Segmented Structure Design of Carbon Ring In-Plane Embedded in g-C₃N₄ Nanotubes for Ultra-High Hydrogen Production

The photocatalytic water splitting capability of metal-free graphitic carbon nitride (g-C₃N₄) photocatalyst is determined by its microstructure and photoexcited electrons transfer. Herein, a segmented structure was developed, consisting of alternant g-C₃N₄ nanotubes and graphitic carbon rings (denoted as C_r-CN-NT).

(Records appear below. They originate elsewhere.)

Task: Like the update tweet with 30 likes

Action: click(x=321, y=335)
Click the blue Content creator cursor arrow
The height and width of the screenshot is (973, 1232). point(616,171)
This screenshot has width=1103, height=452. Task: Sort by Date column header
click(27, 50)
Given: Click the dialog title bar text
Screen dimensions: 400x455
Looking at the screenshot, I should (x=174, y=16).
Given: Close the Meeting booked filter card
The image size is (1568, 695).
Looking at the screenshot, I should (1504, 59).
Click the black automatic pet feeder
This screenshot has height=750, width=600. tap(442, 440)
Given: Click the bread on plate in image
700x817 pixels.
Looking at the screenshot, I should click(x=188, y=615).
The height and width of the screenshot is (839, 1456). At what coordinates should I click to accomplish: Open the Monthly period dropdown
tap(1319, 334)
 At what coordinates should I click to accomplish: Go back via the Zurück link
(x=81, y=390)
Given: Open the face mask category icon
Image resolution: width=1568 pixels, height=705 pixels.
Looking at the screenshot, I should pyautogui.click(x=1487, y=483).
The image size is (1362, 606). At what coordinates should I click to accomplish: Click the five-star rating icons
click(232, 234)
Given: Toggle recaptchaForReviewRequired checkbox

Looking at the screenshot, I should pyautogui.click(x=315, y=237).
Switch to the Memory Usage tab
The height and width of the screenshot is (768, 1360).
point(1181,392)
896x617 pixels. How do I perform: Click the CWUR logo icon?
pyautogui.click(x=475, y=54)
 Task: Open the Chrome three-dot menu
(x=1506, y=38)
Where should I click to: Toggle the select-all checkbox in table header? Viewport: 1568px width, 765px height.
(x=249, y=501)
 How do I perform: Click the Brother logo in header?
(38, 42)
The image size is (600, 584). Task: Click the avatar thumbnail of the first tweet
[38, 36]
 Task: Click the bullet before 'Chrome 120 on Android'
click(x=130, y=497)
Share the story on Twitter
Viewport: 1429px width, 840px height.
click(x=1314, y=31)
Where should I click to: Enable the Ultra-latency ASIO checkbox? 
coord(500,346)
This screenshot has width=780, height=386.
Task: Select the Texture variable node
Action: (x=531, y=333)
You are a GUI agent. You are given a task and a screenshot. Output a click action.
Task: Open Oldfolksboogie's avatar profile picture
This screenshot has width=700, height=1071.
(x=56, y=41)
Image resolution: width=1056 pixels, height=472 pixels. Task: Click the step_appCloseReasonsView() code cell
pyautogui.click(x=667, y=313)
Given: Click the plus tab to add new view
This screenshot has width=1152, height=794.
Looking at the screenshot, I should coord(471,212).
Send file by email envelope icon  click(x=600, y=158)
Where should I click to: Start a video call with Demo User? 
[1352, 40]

The C_r-CN-NT showed ordered structure and ultralong length/diameter ratio of 150 nm in diameter and a few microns in lengths, which promoted electron transport kinetics and elongated photocarrier diffusion length and lifetime. Meanwhile, the local in-plane π-conjugation was formed and extended in C_r-CN-NT, which could improve charge carrier density and prohibit electron–hole recombination. Accordingly, the average hydrogen evolution rate of C_r-CN-NT reached 9245 μmol h⁻¹ g⁻¹, which was 61.6 times that of pristine CN, and the remarkable apparent quantum efficiency (AQE) of C_r-CN-NT reached up to 12.86 % at 420 nm. This work may provide a pathway for simultaneous morphology regulation and in-plane modification of high-performance photocatalysts.